The bill package does not mandate nor fund interventions, such as transportation assistance or childcare services. It only requires that records of such interventions be kept.

According to to the bills' supporters, California is one of only four states in the country that does not collect student attendance data. AB 1866 would mandate the California Department of Education begin keeping records of absenteeism and truancy, and SB 1107 would require the Attorney General to submit an annual report as Harris began doing last year.

Harris found Los Angeles County to have a truancy rate of 20.5 percent among elementary school students, almost double that of neighboring Orange County, where 12.3 percent of those children have three unexcused absences for at least part of a day.

Calaveras County has the highest rate of truancy at 31.3 percent, and Yuba County has the lowest at 4.9 percent.  

Records would also be kept by a Student Attendance Review Board — a body that AB 1643 requires every county to create.  Under AB 1672, the review boards would also inventory district attorney referrals and intervention outcomes with the hope that best practices will emerge.

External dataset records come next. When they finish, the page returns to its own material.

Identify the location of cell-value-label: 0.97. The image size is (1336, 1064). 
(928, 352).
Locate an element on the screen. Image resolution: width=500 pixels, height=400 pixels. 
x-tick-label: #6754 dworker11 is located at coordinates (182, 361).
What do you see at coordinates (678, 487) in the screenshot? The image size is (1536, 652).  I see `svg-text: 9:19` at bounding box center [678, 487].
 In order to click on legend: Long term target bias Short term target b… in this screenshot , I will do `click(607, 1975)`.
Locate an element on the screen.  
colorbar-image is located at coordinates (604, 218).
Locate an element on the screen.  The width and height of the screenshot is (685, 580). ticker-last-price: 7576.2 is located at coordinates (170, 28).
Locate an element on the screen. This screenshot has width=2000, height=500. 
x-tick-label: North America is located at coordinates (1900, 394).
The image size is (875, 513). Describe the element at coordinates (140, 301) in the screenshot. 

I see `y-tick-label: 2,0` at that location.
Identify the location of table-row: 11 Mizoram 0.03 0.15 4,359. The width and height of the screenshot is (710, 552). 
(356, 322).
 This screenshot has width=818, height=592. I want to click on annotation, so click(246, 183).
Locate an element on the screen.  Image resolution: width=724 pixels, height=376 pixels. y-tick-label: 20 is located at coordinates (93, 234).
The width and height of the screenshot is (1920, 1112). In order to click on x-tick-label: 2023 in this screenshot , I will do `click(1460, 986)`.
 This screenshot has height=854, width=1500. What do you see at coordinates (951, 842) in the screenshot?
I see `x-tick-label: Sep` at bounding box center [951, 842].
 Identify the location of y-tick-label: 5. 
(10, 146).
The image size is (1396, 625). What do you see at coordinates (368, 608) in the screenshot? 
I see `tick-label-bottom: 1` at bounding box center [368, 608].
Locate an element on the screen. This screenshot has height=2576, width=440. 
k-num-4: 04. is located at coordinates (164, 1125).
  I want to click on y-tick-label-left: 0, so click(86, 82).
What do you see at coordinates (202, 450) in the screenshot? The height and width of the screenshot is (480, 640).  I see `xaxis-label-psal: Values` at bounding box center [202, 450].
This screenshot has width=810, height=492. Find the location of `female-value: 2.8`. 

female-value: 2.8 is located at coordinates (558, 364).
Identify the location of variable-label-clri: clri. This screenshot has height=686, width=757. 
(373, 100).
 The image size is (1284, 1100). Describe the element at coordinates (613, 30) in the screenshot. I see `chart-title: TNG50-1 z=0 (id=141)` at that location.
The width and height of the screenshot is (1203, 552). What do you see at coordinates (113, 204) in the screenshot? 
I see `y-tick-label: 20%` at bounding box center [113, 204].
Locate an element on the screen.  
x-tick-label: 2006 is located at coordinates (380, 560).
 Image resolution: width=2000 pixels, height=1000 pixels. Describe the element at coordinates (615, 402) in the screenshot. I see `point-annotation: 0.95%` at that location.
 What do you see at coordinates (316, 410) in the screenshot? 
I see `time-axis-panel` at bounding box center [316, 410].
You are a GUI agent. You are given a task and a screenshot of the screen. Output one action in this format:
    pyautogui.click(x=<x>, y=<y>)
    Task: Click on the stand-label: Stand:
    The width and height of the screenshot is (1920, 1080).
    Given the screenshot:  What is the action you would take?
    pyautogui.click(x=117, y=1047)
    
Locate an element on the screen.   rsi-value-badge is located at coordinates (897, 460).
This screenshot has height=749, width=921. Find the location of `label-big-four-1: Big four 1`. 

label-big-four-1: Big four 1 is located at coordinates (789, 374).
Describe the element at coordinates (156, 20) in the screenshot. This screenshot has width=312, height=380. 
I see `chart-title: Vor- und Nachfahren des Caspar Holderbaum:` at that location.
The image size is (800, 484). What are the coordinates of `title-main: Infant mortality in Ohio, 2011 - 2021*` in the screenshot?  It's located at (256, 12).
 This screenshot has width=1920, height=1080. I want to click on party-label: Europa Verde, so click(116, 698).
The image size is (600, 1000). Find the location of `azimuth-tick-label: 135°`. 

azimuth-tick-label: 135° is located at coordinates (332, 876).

Assemblyman Isadore Hall, who represents areas of South Los Angeles, Watts, Compton and Carson, said the intent of the legislation is not to criminalize students, but to "communicate with our local officials [the] best patterns and ways to keep them in school and make them more successful."

Hall authored AB 2141, mandating that truancy cases referred to the district attorney are followed up with an outcome report. Supporters of the measure say it will work to help  "school officials determine which outcomes are effective and guarantees baseline information sharing between referring agencies and prosecutors."